Benjamin Kumpf is the Head of the OECD Innovation for Development Facility. Prior to joining the OECD, he worked as Head of Innovation at the UK Foreign, Commonwealth and Development Office and led the Innovation Facility of the United Nations Development Programme. In these capacities, Benjamin managed flexible funds to support experimentation, exploration and the scaling-up of development innovations, co-led programmes on adaptive management and advised country offices and partners on strategic innovation. Past posts include work with UN Volunteers, with the German Agency for International Cooperation (GIZ), the International Agricultural Research Institute for the Semi-Arid Tropics and others in India, Jordan, Nepal and Rwanda.

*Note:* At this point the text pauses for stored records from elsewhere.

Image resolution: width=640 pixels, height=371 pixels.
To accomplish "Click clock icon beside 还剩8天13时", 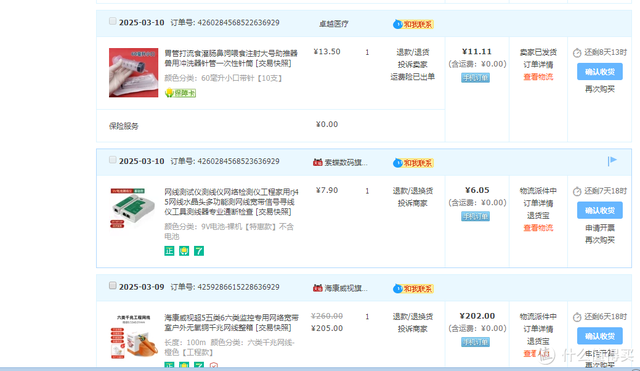I will click(x=577, y=53).
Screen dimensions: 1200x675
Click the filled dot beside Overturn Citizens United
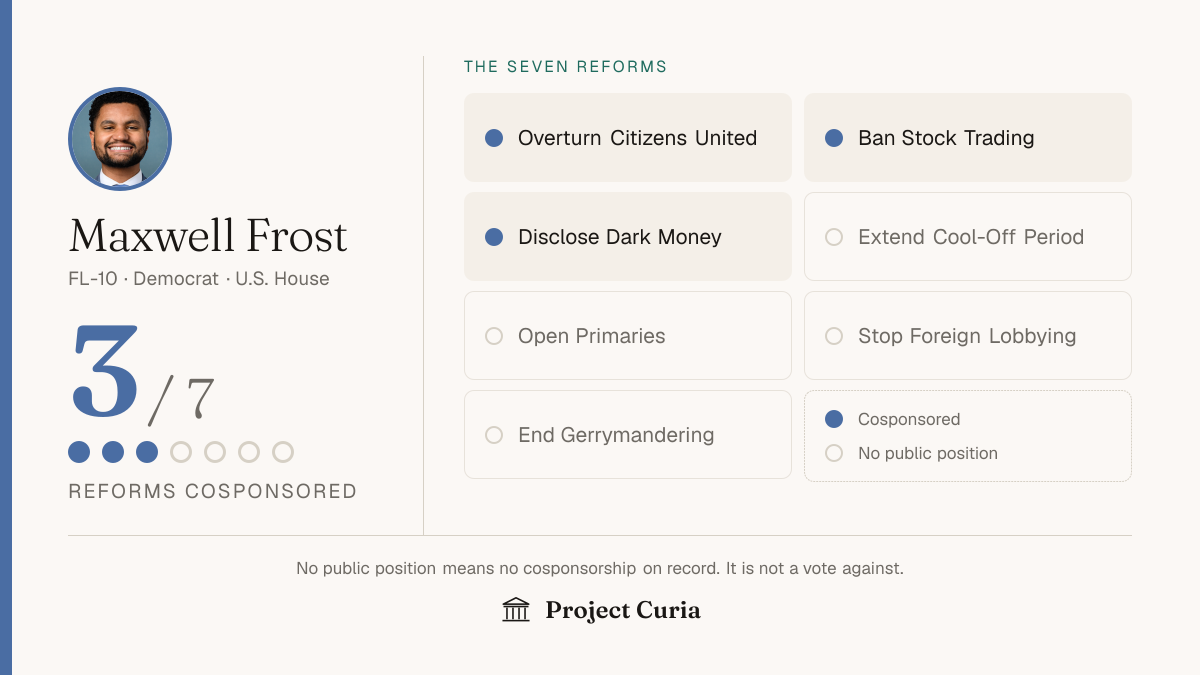(x=494, y=138)
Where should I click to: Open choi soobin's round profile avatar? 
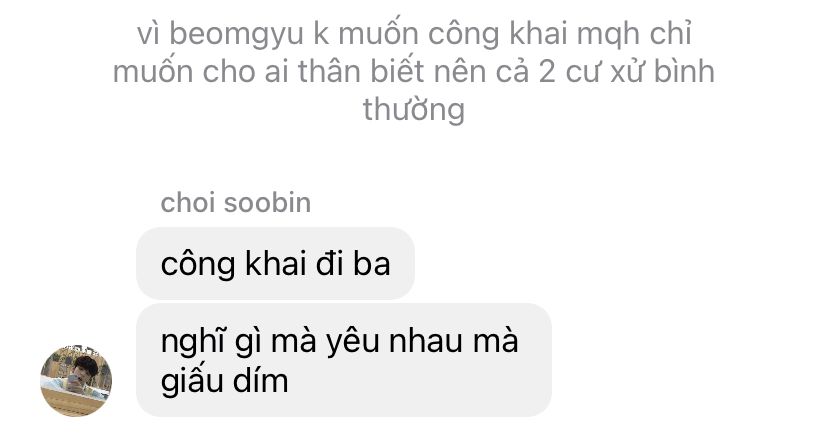(76, 381)
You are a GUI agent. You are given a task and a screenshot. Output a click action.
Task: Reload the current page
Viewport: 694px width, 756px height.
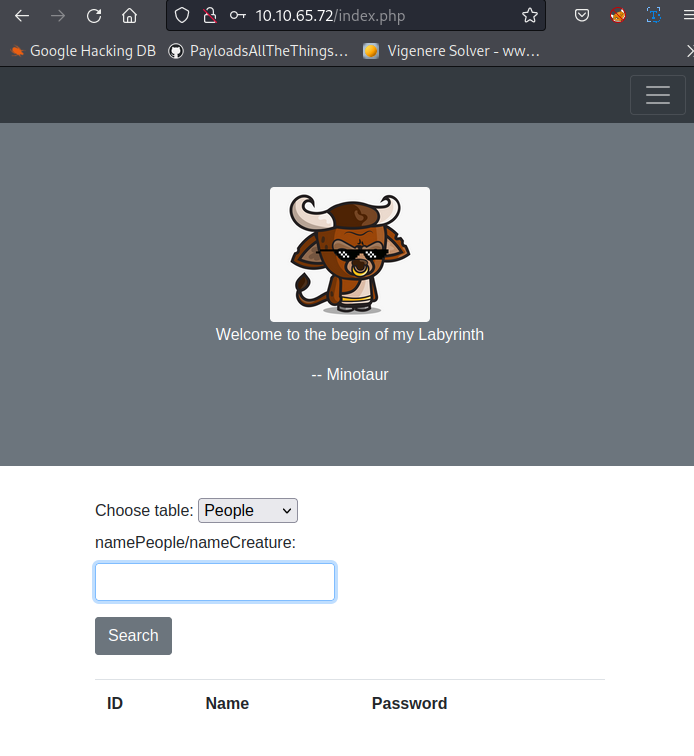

He is a member of several advisory bodies to advance innovation in the development and humanitarian sectors, and teaches as Adjunct Professor at Columbia University, New York and SciencesPo, Paris.

Leeat Gellis

Leeat brings robust experience in early stage impact investing, having previously worked with organizations like Social Capital Partners, managing a portfolio of unique pay-for-performance investments, and Grassroots Business Fund, advising social enterprises that create sustainable livelihoods for low income communities in East Africa. Leeat is a member of SVX’s Issuer Review Committee, Youth Social Innovation Capital Fund’s Investment Committee and former Co-Chair of Acumen’s Toronto chapter. Leeat has an MBA from the Rotman School of Management at the University of Toronto where she lectures on social finance, social entrepreneurship, and gender lens investing.

Anita Sundari Akella

Anita Sundari Akella is Director for Impact at Scale at CARE USA, responsible for ensuring that CARE programs are designed for scale from the start, validating potential pathways to scale, and advising teams across CARE on realizing their potential for scale. Anita is a development and natural resource economist whose work has traversed the fields of conservation, livelihoods, business design and social enterprise. In her first career, Anita worked as an economics and enforcement expert in the biodiversity conservation sector. After expanding her focus to business design and social enterprise, she launched the first Business Design Master’s degree program in the United States at the Savannah College of Art and Design and served as Director of Product and Partner Development for social enterprise The Citizenry, working with artisan communities across the developing world to develop luxury home goods. Anita holds an M.S. in Natural Resource Economics, an M.A. in International Development Economics from Yale University, and an M.B.A. from Duke University.

Varja Lipovsek

As Director of Learning, Measurement and Evaluation (LME) at Co-Impact, Varja brings more than two decades of experience on evaluation and organizational learning with civil society and public sector initiatives. Varja oversees the development of the overall LME approach at Co-Impact, support to our program partners on their own LME capacities and activities, the synthesis of lessons and insights across Co-Impact’s portfolio, and the management of global research grants.